“Got a whole lot of love, but you don’t wanna spread it ’round with me.”
Now Or Never is the first single for American singer/songwriter Halsey’s upcoming sophomore album, Hopeless Fountain Kingdom, which is to be released June 2nd this year. If you’ve never heard of Halsey, you’ve definitely heard “that overplayed Chainsmokers song with Justin Bieber and some chic”. That “some chic” being Halsey. Asides from that song, Closer, Halsey hasn’t gained much radio airplay. Well, at least not in Australia. Despite that, she’s amassed a huge following on various social media platforms, which is why it’s almost impossible to explore the internet without finding quotes of her lyrics or pictures of her ever-changing hair colour and style.
I’ve known about Halsey since the release of her debut album, Badlands, in 2015. Surprisingly, I didn’t actually start digging her music until earlier this year. I used to be quite subjective when it came to my music, but after listening to alternative/pop female artists like Melanie Martinez and Halsey, I’ve become more open and broad as to the genres I listen to.
That being said, I enjoyed Badlands. It’s a solid effort for a debut album. Halsey isn’t someone I listen to frequently, but when I heard her announcement of a World Tour, of course I was mildly interested.

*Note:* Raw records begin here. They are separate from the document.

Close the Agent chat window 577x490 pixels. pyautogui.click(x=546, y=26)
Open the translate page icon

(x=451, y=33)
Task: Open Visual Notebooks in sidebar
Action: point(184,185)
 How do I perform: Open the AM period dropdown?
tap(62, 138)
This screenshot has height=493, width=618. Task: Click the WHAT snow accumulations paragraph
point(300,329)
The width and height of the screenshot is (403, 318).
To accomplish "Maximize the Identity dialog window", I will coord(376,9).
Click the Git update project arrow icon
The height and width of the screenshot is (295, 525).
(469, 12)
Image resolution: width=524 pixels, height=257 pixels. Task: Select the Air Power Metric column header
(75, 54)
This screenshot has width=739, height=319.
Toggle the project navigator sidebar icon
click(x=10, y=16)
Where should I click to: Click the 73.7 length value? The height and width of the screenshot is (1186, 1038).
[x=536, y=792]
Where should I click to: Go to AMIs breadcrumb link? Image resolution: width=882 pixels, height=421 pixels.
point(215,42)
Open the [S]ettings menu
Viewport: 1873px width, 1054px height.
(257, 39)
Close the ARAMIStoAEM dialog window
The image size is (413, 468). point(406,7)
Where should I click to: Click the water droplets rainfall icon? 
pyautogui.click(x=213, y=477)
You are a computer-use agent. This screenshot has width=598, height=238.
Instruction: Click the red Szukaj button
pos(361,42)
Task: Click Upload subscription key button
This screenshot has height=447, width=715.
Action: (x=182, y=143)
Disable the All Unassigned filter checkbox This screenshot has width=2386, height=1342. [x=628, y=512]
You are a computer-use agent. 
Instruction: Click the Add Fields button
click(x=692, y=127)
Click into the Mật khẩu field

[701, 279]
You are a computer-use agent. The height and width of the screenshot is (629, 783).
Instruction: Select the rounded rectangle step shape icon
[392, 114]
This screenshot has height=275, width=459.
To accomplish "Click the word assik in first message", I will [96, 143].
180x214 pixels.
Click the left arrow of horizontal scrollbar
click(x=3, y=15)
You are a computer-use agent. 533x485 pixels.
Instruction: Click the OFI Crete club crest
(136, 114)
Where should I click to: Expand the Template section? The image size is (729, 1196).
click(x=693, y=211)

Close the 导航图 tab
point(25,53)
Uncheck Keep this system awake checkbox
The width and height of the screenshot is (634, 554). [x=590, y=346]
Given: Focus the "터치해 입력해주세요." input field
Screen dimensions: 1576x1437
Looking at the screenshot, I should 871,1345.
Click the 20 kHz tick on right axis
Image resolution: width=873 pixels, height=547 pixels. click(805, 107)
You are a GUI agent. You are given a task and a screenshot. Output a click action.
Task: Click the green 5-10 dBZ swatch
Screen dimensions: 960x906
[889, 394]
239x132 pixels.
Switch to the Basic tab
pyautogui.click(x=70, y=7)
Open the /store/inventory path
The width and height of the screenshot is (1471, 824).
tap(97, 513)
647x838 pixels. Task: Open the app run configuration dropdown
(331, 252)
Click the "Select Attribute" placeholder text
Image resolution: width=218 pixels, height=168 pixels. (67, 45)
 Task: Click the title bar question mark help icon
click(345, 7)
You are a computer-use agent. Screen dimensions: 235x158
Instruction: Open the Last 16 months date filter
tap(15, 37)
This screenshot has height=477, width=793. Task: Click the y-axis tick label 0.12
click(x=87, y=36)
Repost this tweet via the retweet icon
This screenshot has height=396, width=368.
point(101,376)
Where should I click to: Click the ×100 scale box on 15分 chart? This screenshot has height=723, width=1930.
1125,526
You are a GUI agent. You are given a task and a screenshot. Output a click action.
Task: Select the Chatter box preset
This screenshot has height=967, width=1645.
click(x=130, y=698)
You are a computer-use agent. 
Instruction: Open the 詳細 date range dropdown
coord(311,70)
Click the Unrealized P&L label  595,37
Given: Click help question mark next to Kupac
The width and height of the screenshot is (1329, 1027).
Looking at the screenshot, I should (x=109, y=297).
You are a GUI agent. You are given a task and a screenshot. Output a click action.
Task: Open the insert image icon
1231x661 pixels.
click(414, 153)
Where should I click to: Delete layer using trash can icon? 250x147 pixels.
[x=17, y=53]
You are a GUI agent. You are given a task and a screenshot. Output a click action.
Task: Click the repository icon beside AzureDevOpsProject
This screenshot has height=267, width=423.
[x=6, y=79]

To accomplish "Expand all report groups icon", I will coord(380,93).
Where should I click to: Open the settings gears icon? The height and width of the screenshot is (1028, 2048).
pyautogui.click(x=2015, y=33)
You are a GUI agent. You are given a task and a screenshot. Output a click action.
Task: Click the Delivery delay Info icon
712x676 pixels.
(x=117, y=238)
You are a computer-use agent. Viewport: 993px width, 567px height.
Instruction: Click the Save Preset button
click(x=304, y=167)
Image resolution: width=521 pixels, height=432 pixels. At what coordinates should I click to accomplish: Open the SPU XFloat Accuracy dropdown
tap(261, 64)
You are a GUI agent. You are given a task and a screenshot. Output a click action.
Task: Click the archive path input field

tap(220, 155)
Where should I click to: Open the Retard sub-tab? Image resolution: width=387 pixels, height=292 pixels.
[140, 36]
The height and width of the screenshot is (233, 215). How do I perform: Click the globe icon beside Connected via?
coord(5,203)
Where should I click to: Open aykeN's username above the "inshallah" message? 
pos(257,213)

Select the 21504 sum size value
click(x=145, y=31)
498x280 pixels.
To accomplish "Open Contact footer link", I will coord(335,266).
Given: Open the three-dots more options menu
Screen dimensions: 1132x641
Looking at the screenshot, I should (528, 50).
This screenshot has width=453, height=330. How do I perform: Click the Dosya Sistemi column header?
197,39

Okay, I was very interested.
Now Or Never takes on a similar feel musically as to what was heard on Badlands – an ambient, electro pop sound. It’s a bit more softer and toned-down, and doesn’t have as many of those random, odd sounds that clash together exceptionally well (as heard in “Castle” and “Drive”) – a trademark Halsey sound.
Many alternative artists curate unique lyrics in their songs – Halsey being one of them. As said before, Halsey writes her own lyrics and has a very distinct lyrical style. In Now Or Never, the lyrics are very simple – almost too simple. If I was just to read the lyrics without ever hearing the music, I wouldn’t think this was one of Halsey’s songs. Because of that, I feel like the track is more of an “easy listening tune” that garners more attention on the radio, rather than a song with multiple meanings and explanations that fans argue over on Reddit. It’s not so much a bad thing; it’s just catering to a slightly different audience.
I was a bit disappointed with Halsey’s voice in this track. I’ve heard what her voice can really do, and I feel like she was just limiting herself in this song – taking the easy way out. Her voice took on a more husky and smoky sound, which isn’t bad, but it made it hard to understand some of the lyrics. She also took on a more robotic voice at times in the song, so I couldn’t hear any energy in her voice or much of a flow in the lyrics. The high notes in the verses should have been sung more stronger and the super low notes in the chorus sound slightly unnatural. It also sounded like there was auto-tune used in the chorus, which is definitely not cool. Auto-tune is a huge no-go for me.
Despite this, the chorus is sort of catchy. It takes a while to get into, I must admit. I listened to the track a couple days after its release and it didn’t get stuck in my head until yesterday. Fortunately, it isn’t stuck in my head anymore.
Will I be listening to more? Most likely, yes. I hope the rest of the album features more lyrical diversity and brings out Halsey’s singing talent.
Positives: Easy listening track, catchy chorus and verses, interesting time signature?
Negatives: Hard to understand lyrics, too simple lyrics, robotic voice, auto-tune?
Initial thoughts: THE BLUE HAIR IS BACK YES
Final thoughts: Is Australia important enough to be included in Halsey’s World Tour? I think it is.
Final rating: 3 out of 5 stars.
Recommendation: If you’re the kind of person who likes to listen to music before ‘it was mainstream’, this is the song to get into.